Launch HN: Regatta Storage (YC F24) – Turn S3 into a local-like, POSIX cloud FS

This is honestly the coolest thing I've seen coming out of YC in years. I have a bunch of questions which are basically related to "how does it work" and please pardon me if my questions are silly or naive!

1. If I had a local disk which was 10 GB, what happens when I try to contend with data in the 50 GB range (as in, more that could be cached locally?) Would I immediately see degradation, or thrashing, at the 10 GB mark?

2. Does this only work in practice on AWS instances? As in, I could run it on a different cloud, but in practice we only really get fast speeds due to running everything within AWS?

3. I've always had trouble with FUSE in different kinds of docker environments. And it looks like you're using both FUSE and NFS mounts. How does all of that work?

4. Is the idea that I could literally run Clickhouse or Postgres with a regatta volume as the backing store?

5. I have to ask - how do you think about open source here?

6. Can I mount on multiple servers? What are the limits there? (ie, a lambda function.)
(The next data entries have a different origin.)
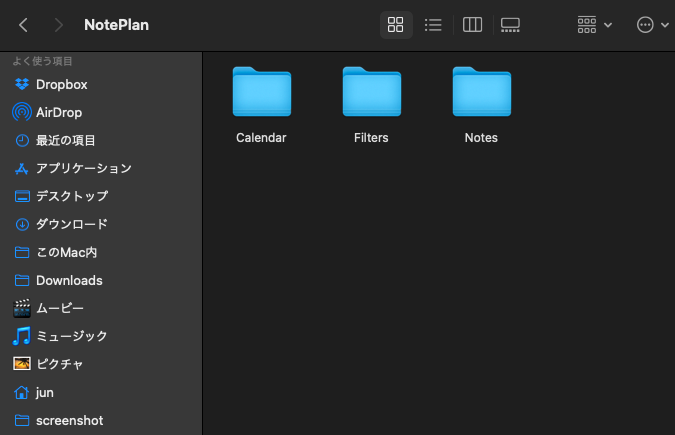
Task: Switch to column view
Action: point(472,25)
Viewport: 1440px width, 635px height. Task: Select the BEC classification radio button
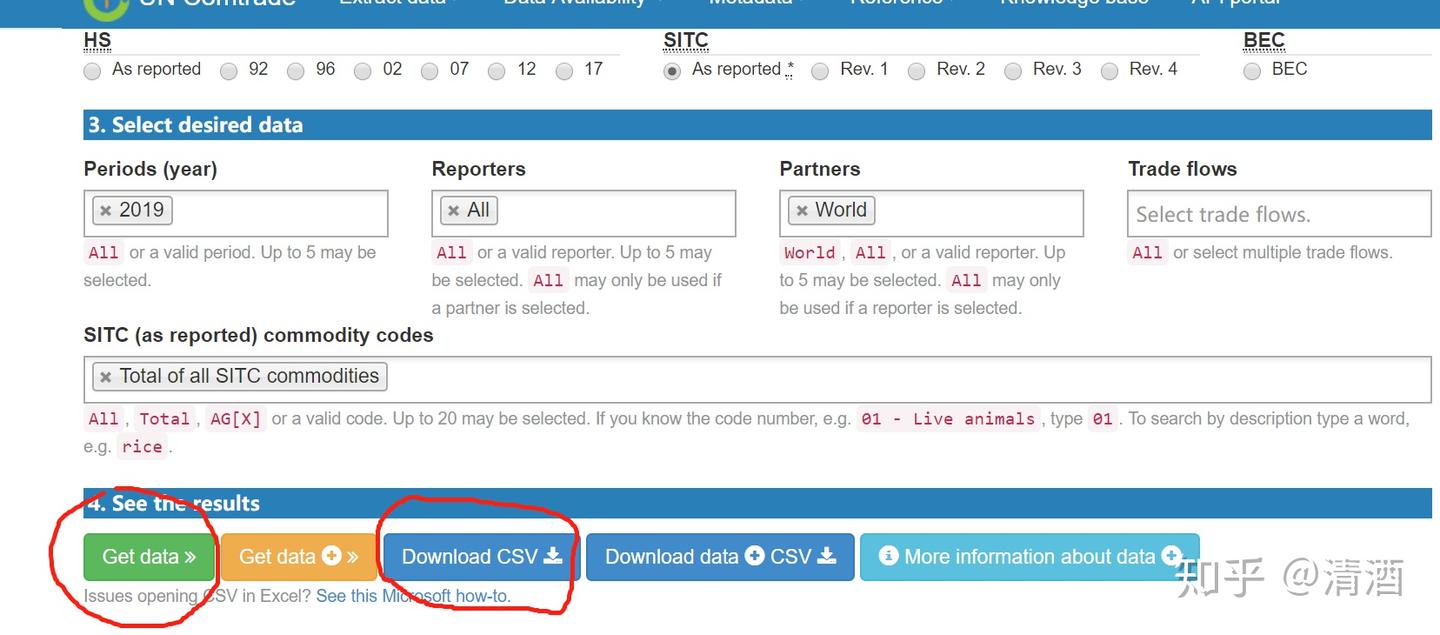click(1251, 71)
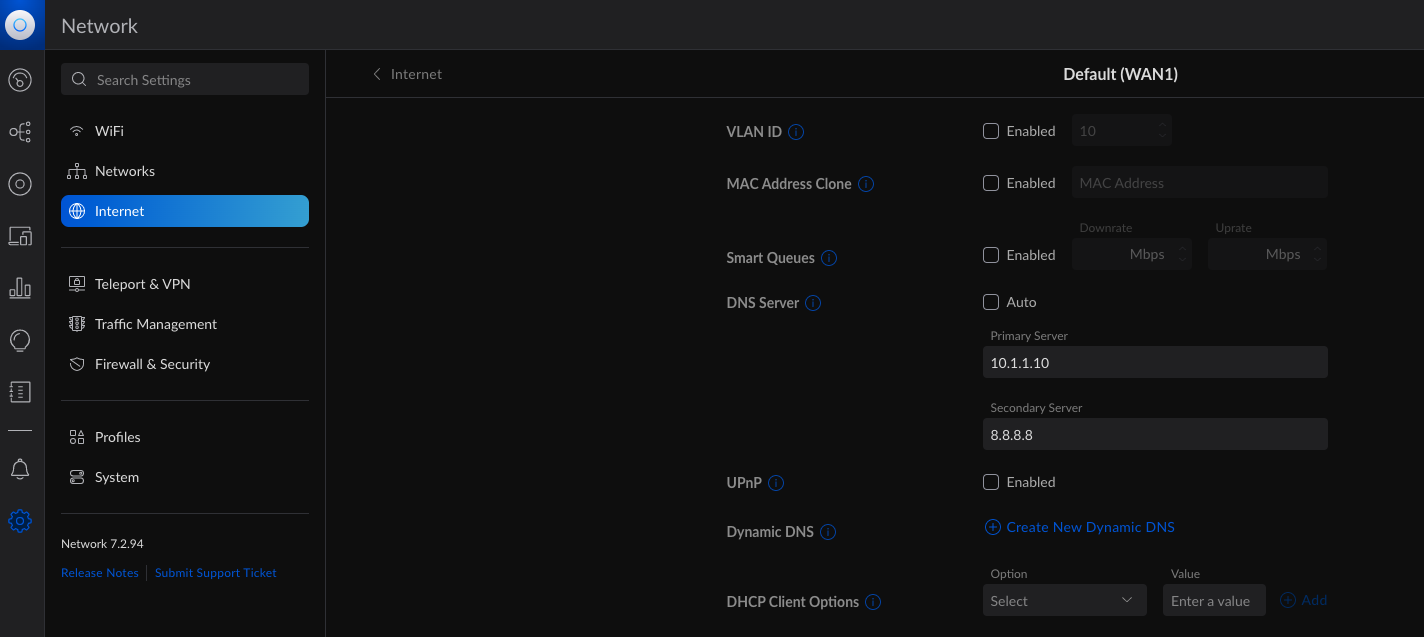
Task: Click the Search Settings box
Action: coord(185,80)

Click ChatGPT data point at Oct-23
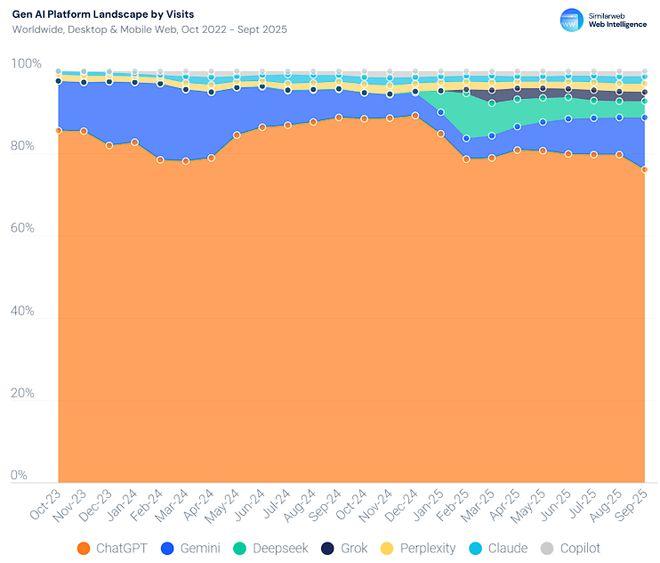(59, 130)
I haven't played with the so maybe doing so would help answer questions. But I'm really excited about this! I have tried using EFS for small projects in the past but - and maybe I was holding it wrong - I could not for the life of me figure out what I needed to get faster bandwidth, probably because I didn't know how to turn the knobs correctly.

Wow, thanks for the nice note! No questions are silly, and I'll also note that we now have a docs site (https://docs.regattastorage.com) and feel free to email me (hleath [at] regattastorage.com) if I don't fully address your questions.
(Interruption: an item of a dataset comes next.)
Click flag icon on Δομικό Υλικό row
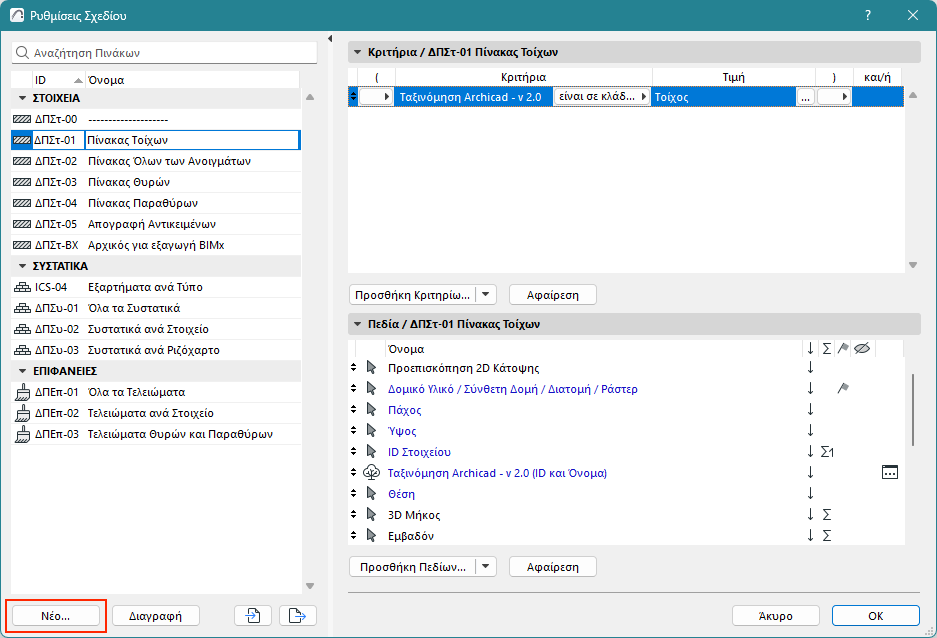This screenshot has width=937, height=638. click(843, 389)
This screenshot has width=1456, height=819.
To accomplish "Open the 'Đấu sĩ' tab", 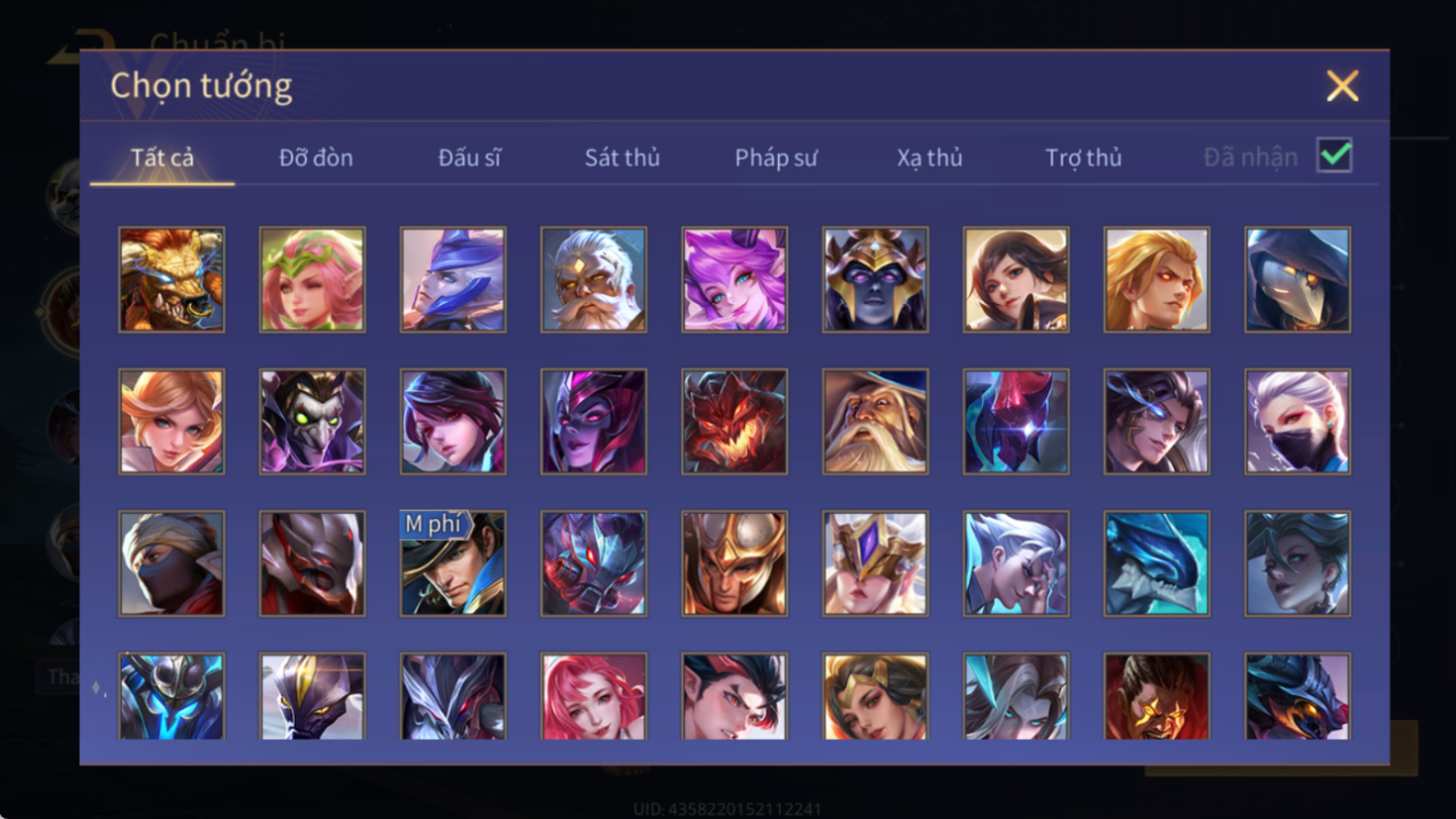I will (x=469, y=157).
> If I had a local disk which was 10 GB, what happens when I try to contend with data in the 50 GB range (as in, more that could be cached locally?) Would I immediately see degradation, or thrashing, at the 10 GB mark?
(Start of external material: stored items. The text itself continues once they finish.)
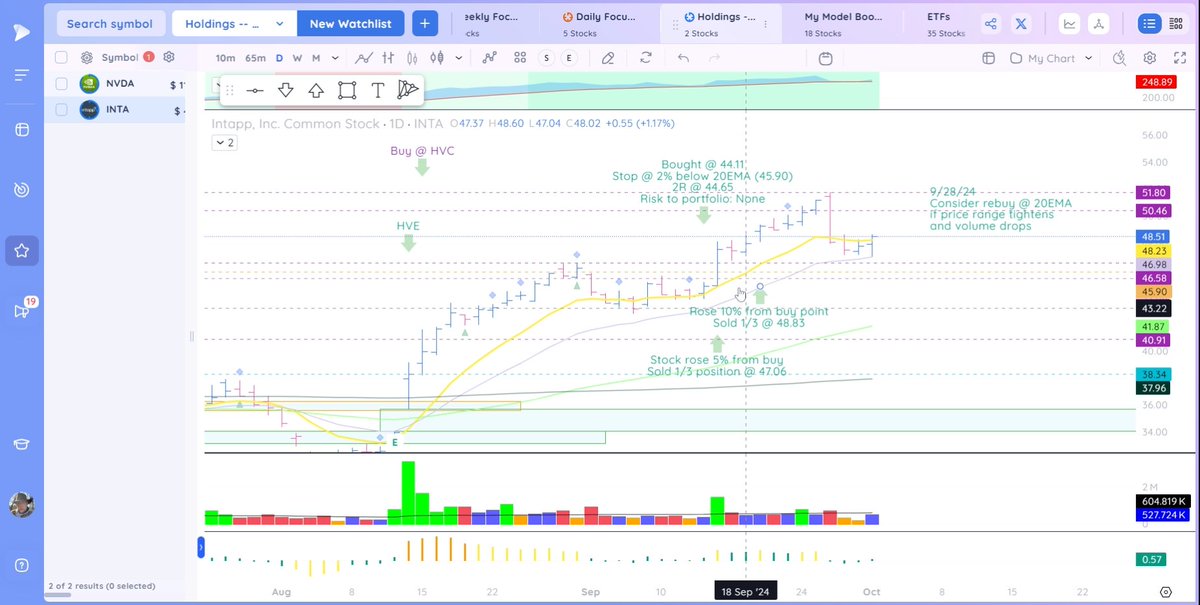Screen dimensions: 1200x605
Task: Switch to the ETFs tab
Action: pyautogui.click(x=938, y=22)
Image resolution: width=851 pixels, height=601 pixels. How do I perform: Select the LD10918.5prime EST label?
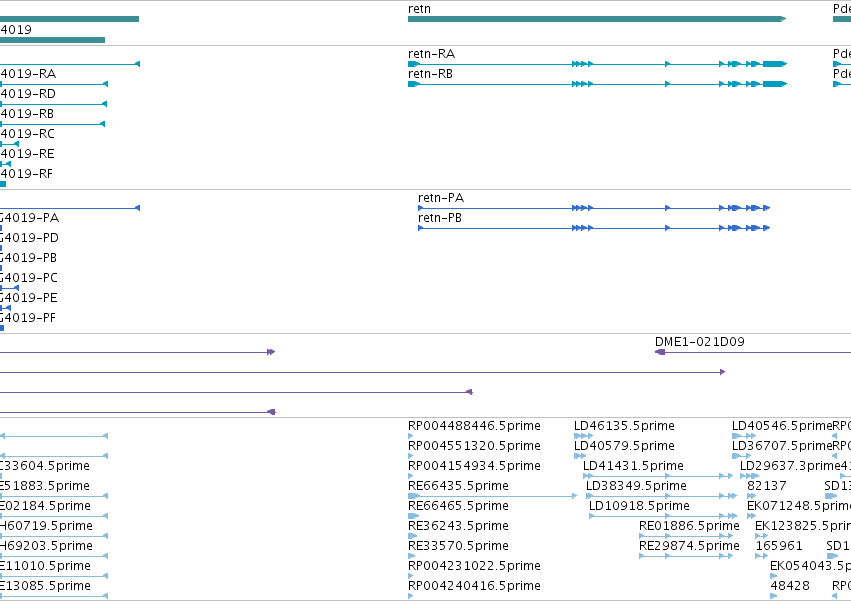[x=639, y=505]
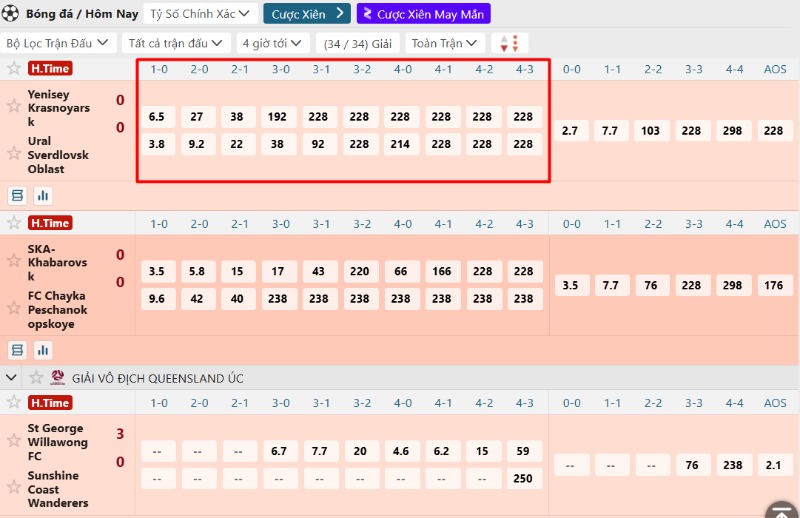Collapse the Giải Vô Địch Queensland Úc section
This screenshot has height=518, width=800.
pyautogui.click(x=12, y=378)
We don't actually do caching on your instance's disk. Instead, data is cached in the Linux page cache (in memory) like a regular hard drive, and Regatta provides a durable, shared cache that automatically expands with the working set size of your application. For example, if you were trying to work with data in the 50 GiB range, Regatta would automatically cache all 50 GiB -- allowing you to access it with sub-millisecond latency.

> Does this only work in practice on AWS instances? As in, I could run it on a different cloud, but in practice we only really get fast speeds due to running everything within AWS?

For now, yes -- the speed is highly dependent on latency -- which is highly dependent on distance between your instance and Regatta. Today, we are only in AWS, but we are looking to launch in other clouds by the end of the year. Shoot me an email if there's somewhere specifically that you're interested in.

> I've always had trouble with FUSE in different kinds of docker environments. And it looks like you're using both FUSE and NFS mounts. How does all of that work?

There are a couple of different questions bundled together in this. Today, Regatta exposes an NFSv3 file system that you can mount. We are working on a new protocol which will be mounted via FUSE. However, in Docker environments, we also provide a CSI driver (for use with K8s) and a Docker volume plugin (for use with just Docker) that handles the mounting for you. We haven't released these publicly yet, so shoot me an email if you want early access.

> Is the idea that I could literally run Clickhouse or Postgres with a regatta volume as the backing store?

Yes, you should be able to run a database on Regatta.

> I have to ask - how do you think about open source here?

We are in the process of open sourcing all of the client code (CSI driver, mount helper, FUSE), but we don't have plans currently to open source the server code. We see the value of Regatta in managing the infrastructure so you don't have to, and if we release it via open-source, it would be difficult to run on your own.

> Can I mount on multiple servers? What are the limits there? (ie, a lambda function.)

Yes, you can mount on multiple servers simultaneously! We haven't specifically stress-tested the number of clients we support, but we should be good for O(100s) of mounts. Unfortunately, AWS locks down Lambda so we can't mount arbitrary file systems in that environment specifically.

> efs performance

Yes, the challenge here is specifically around the semantics of NFS itself and the latency of the EFS service. We think we have a path to solving both of these in the next month or two.